**WORK ORDER**
Transcribe the listing below exactly, leaving nothing out.
START DATA
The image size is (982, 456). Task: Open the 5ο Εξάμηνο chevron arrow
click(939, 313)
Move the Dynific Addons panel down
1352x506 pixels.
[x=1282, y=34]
END DATA
**TASK SOLUTION**
The image size is (982, 456). Task: Open the 5ο Εξάμηνο chevron arrow
click(939, 313)
Move the Dynific Addons panel down
1352x506 pixels.
[x=1282, y=34]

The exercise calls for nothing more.